CDC's explanation for not dong the two-day test is that it would be an imposition for patients. But both Staci and Chris found that while the deconditioned controls could get whiney about having to do the test, patients with ME/CFS (Canadian) would walk on hot coals if it would move the science of this disease further along. So the supposition that the patients wouldn't want to have to come two days in a row does not fit what we already know.

The only time I ever saw Dr. Unger get angry in a CFSAC meeting was when we were all calling for a change in the CDC's recommendation of graded exercise. We asked not only that they quit recommending it, but also that they openly WARN physicians about the dangers. She was furious. She said that the emphasis on graded exercise was supported by scientists and was not negotiable.
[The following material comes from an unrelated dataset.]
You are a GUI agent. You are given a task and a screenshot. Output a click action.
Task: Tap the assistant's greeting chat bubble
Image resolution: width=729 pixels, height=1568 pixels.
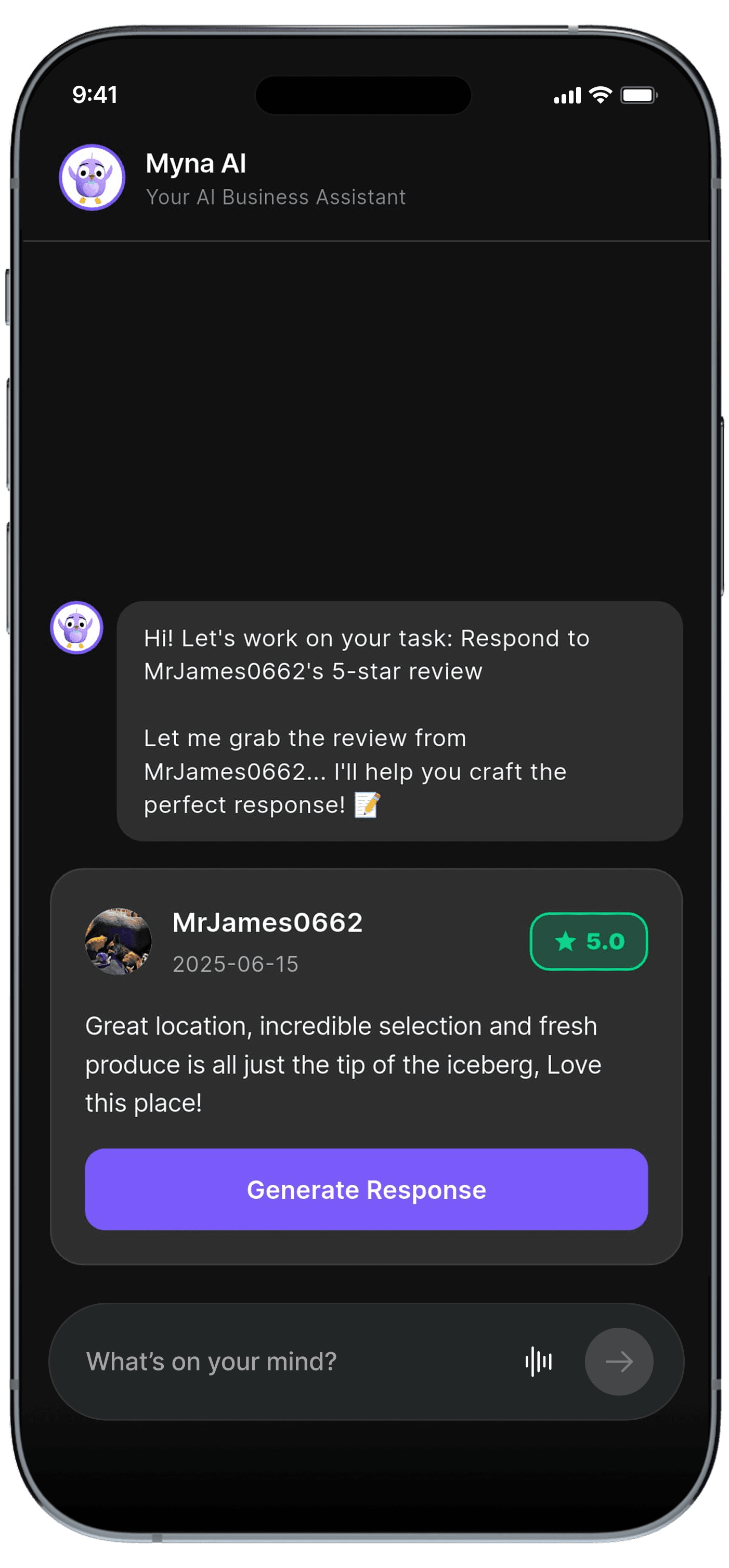[400, 721]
Those very words. Not negotiable.

Thus, by constructing this new study in such a way that patients will look like couch potatoes, Dr. Unger and CDC preserve their nonnegotiable stance of promoting graded exercise.

Why do I feel like I am being set up?

I think I'll ask Dr. Unger about that at the next CFSAC meeting. Oops! No can do - I'm not invited. The public is being excluded from the next CFSAC meeting, except for our pathetic little five-minute phone-in testimony.

I also noticed in the latest CFSAC announcement that CDC has returned to the IOM, where nobody knows anything about this disease except what CDC tells them, for the "new definition." The community of ME/CFIDS patients and clinicians had strenuously protested this through appropriate channels; CDC responded that they they heard us and were backing off - but not two weeks later, they have already gone back on their word.

Our position remains that it is currently active ME and CFIDS specialists and clinicians who should be drawing up that new definition. Like the ones on CFSAC. Not, well, strangers. They should put together a committee with John Chia (USC), Jose Montoya (Stanford), Dan Peterson (Simarron Institute), Lucinda Bateman (U of Utah), Alan and Kathleen Light (U of Utah), Nancy Klimas (Nova University), Mary Ann Fletcher (Miami), Martin Lerner, Paul Cheney, Maureen Hanson (Cornell), Gordon Broderick (U of Alberta), Charles Lapp (Duke), Anthony Komaroff (Harvard), Ben Natelson (NJ College of Medicine), Susan Levine, Ian Lipkin (Columbia), Derek Enlander (Mt. Sinai NYC) - and Chris Snell or Stavi Stevens. As a start. Not hired strangers.

These are VERY VERY BAD developments that roll things backwards to the early 1990s.

At least the insurance companies will be happy.

-------------------------

*For the most recent, see Christopher R. Snell, Staci R. Stevens, Todd E. Davenport, and J. Mark Van Ness. "Discriminative Validity of Metabolic and Workload Measurements to Identify Individuals With Chronic Fatigue Syndrome." Physical Therapy (2013). Click here for the abstract:
http://ptjournal.apta.org/content/early/2013/06/26/ptj.20110368.short

My apologies to those I missed, and those whose affiliations I missed. The larger point is that these are clinician-scholars working at top-level institutions. They should not be ignored.